Volks era 'fiel' à ditadura, diz relatório

“Em 1969, iniciou-se a colaboração entre a segurança industrial e a polícia política do governo (DEOPS), que só terminou em 1979. Essa colaboração ocorreu especialmente através do chefe do departamento de segurança industrial Ademar Rudge, que, devido a seu cargo anterior como oficial das Forças Armadas, sentia-se particularmente comprometido com os órgãos de segurança. Ele agia por iniciativa própria, mas com o conhecimento tácito da diretoria.”

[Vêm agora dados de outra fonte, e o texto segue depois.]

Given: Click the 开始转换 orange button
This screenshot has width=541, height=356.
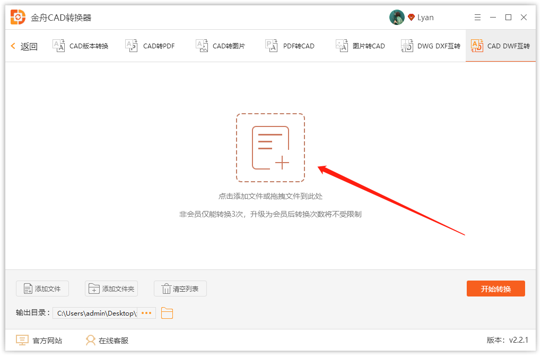Looking at the screenshot, I should 495,289.
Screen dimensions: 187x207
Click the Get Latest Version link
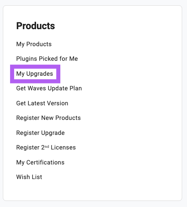click(42, 103)
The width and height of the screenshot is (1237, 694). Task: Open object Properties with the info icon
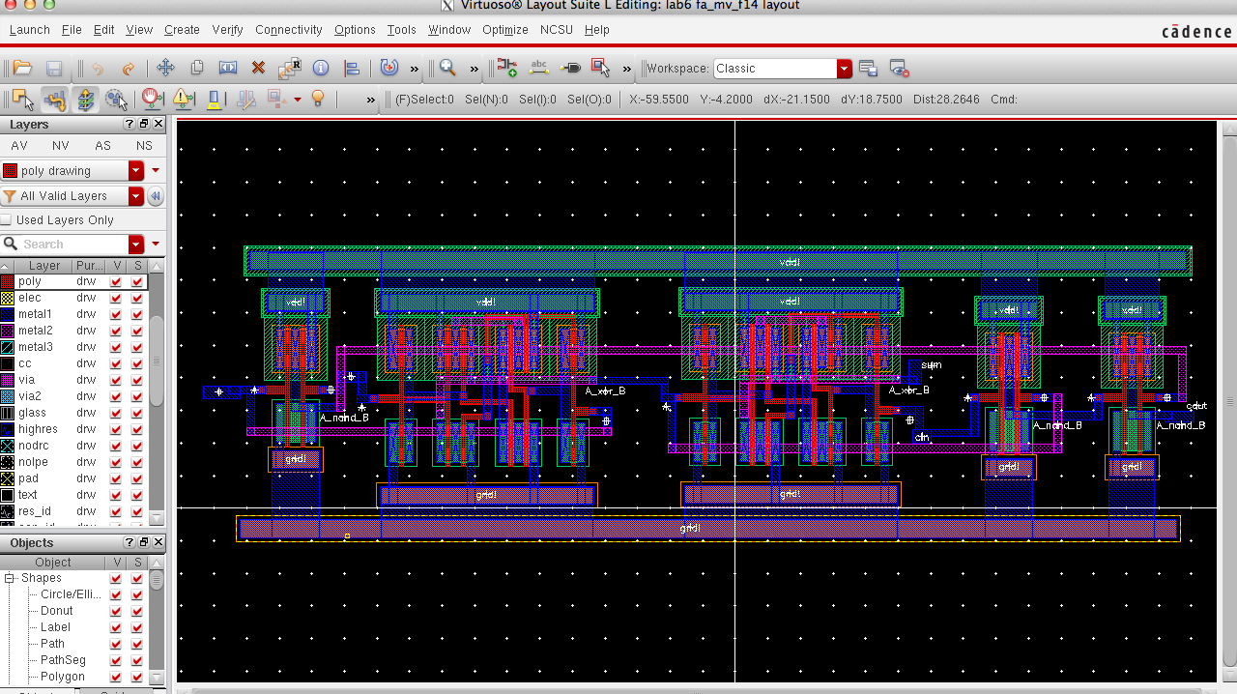(x=321, y=68)
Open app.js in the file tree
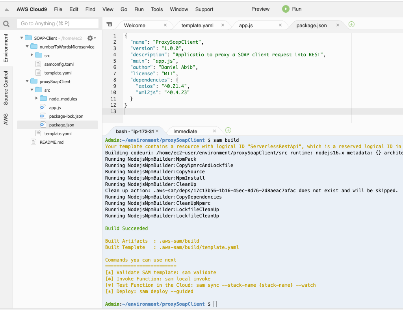The image size is (403, 310). point(55,108)
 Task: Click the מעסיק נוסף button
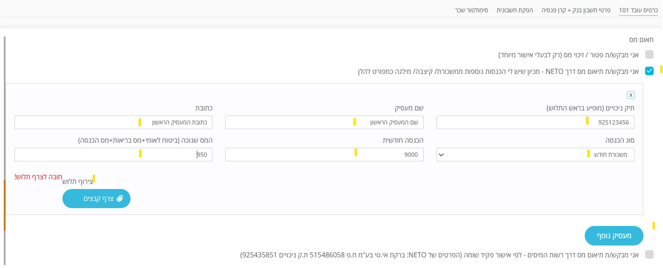[x=614, y=236]
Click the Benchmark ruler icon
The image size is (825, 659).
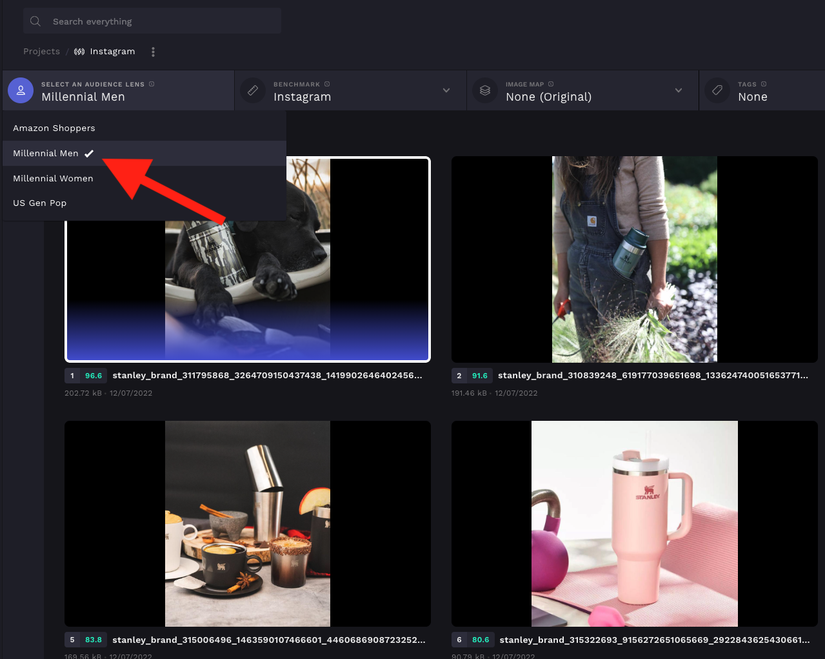(x=253, y=91)
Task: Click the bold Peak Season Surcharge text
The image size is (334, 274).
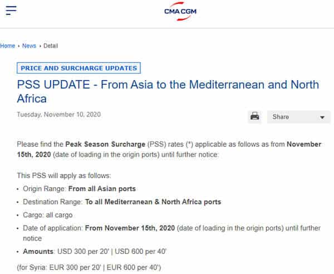Action: (x=105, y=144)
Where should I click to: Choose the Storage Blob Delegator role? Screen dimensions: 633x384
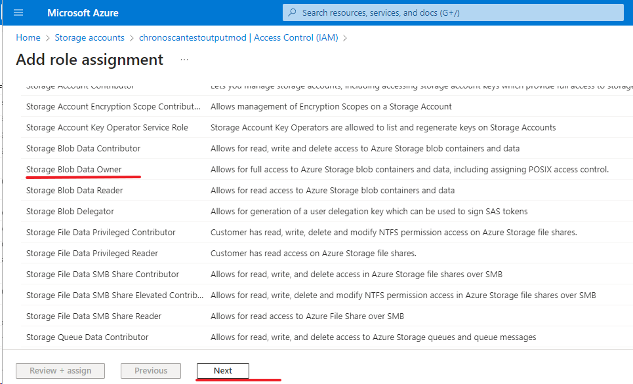tap(70, 211)
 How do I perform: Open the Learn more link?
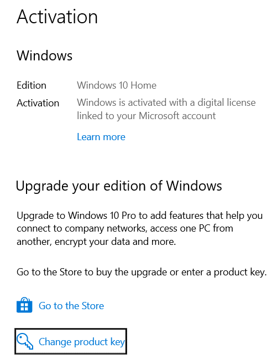click(x=101, y=137)
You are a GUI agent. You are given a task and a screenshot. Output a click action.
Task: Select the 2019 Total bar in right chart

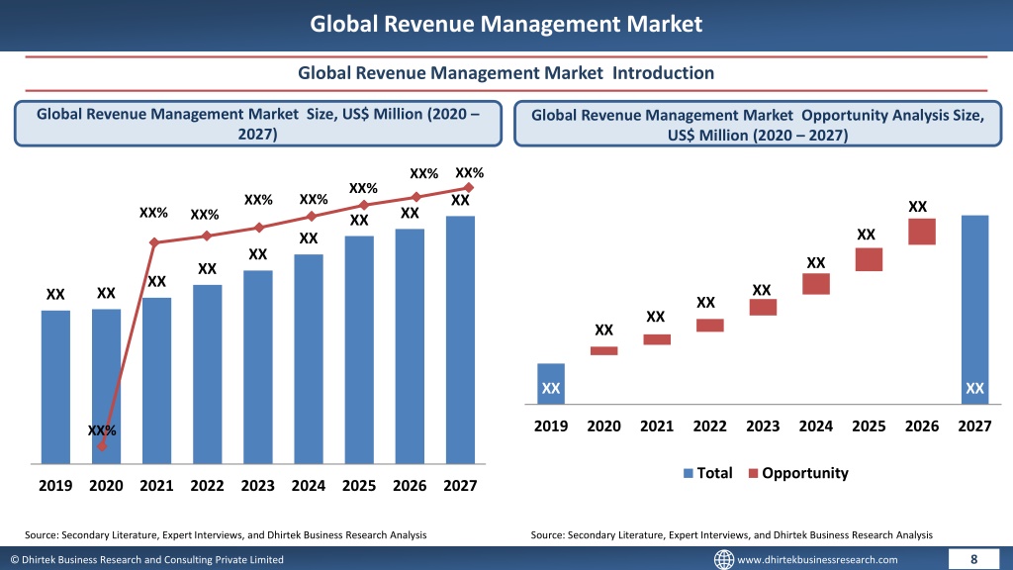point(551,384)
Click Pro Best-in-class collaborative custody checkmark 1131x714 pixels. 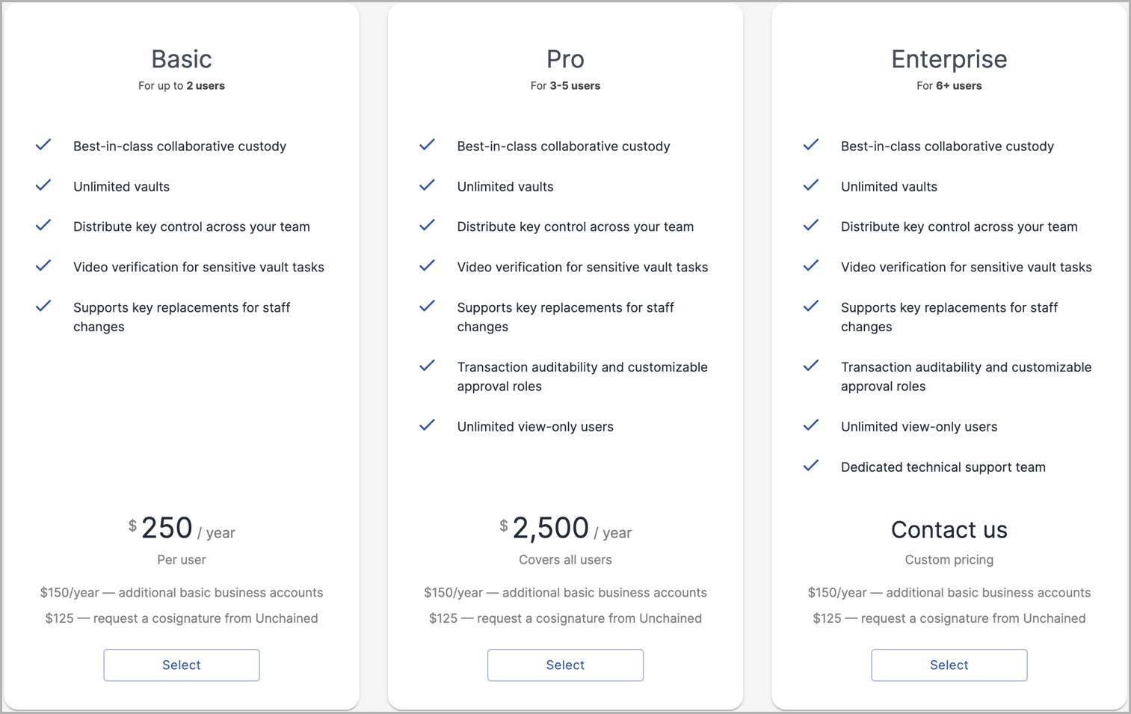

“O delegado Lúcio Vieira, da polícia política, comunicou aos seus superiores sobre a boa colaboração com o departamento de segurança durante as investigações contra os comunistas na VW. Os comunicados do departamento de segurança sobre folhetos e jornais ilegais encontrados ajudaram a polícia política a apurar informações sobre atividades comunistas na VW, fechando o círculo dos suspeitos”, prossegue o historiador.

Em julho, ao ser entrevistado pelas emissoras alemãs NDR e SWR e pelo jornal Süddeutsche ZeitungKopper já havia classificado o departamento de segurança como “um braço da polícia política dentro da fábrica da VW”.

Fritz Stangl

Segundo a CNV, o responsável pela criação do aparato repressivo dentro da Volkswagen do Brasil teria sido Fritz Paul Stangl, criminoso nazista que fugiu para o Brasil depois da Segunda Guerra Mundial.

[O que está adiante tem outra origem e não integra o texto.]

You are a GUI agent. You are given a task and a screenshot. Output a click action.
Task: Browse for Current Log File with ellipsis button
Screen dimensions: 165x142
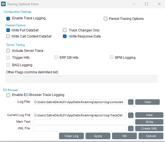[131, 115]
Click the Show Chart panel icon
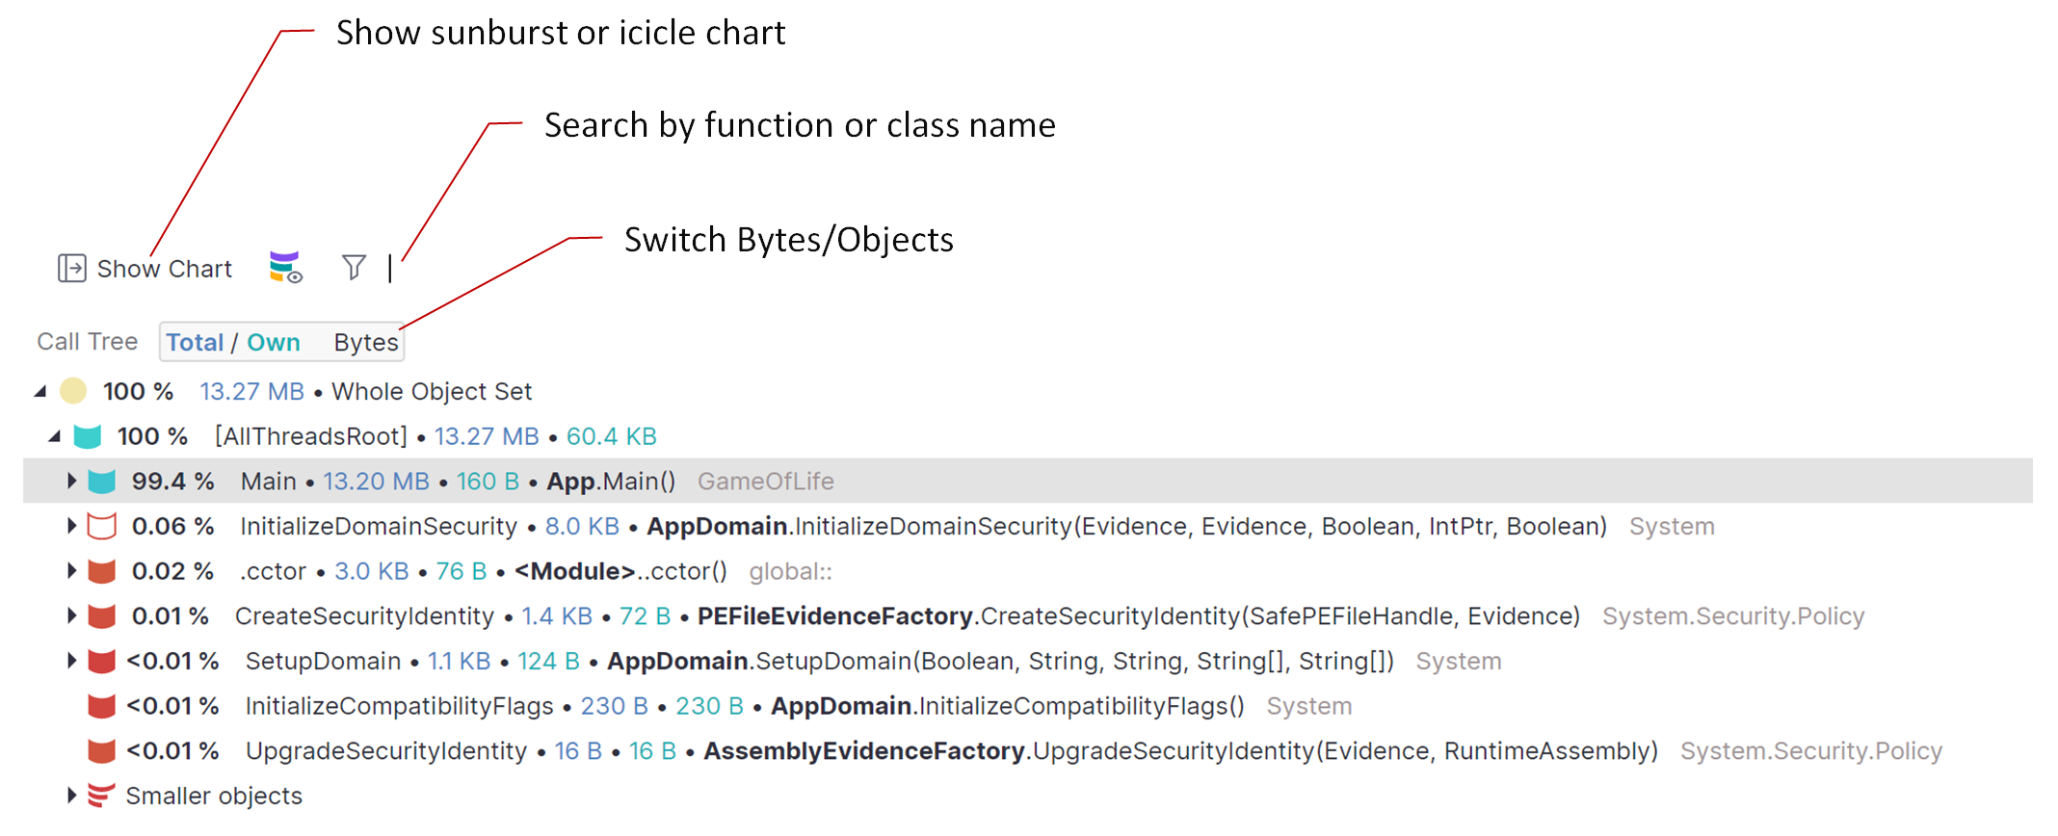The height and width of the screenshot is (836, 2058). [71, 268]
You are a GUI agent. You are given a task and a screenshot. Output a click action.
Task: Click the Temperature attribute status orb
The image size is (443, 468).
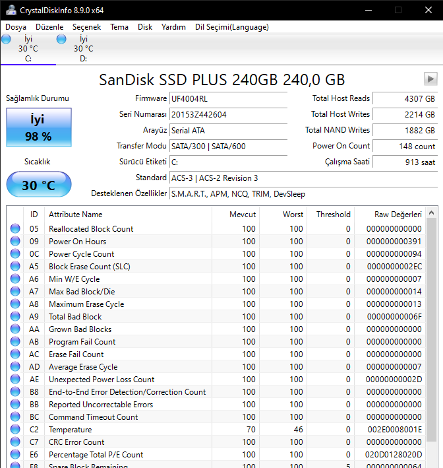click(15, 430)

No capítulo dedicado à repressão aos operários, intitulado ‘Violações de direitos humanos dos trabalhadores’, a CNV escreve que Stangl, preso no Brasil em 1967 e extraditado para a Alemanha, foi o “funcionário da Volkswagen do Brasil responsável pela montagem do setor de vigilância e monitoramento” da unidade do ABC paulista. O aparato acompanhava de perto o dia a dia da fábrica e, especialmente atento às atividades sindicalistas consideradas “subversivas”, estava em constante contato com órgãos da repressão do governo brasileiro na ditadura.

O relatório de Kopper, no entanto, diz que a conclusão da CNV está “incorreta”. “A VW do Brasil o contratou para tarefas de manutenção sem conhecimento do seu histórico e somente após a sua prisão ficou sabendo dos seus crimes de guerra”, afirma. A figura de Stangl é descrita em um capítulo exclusivo do relatório.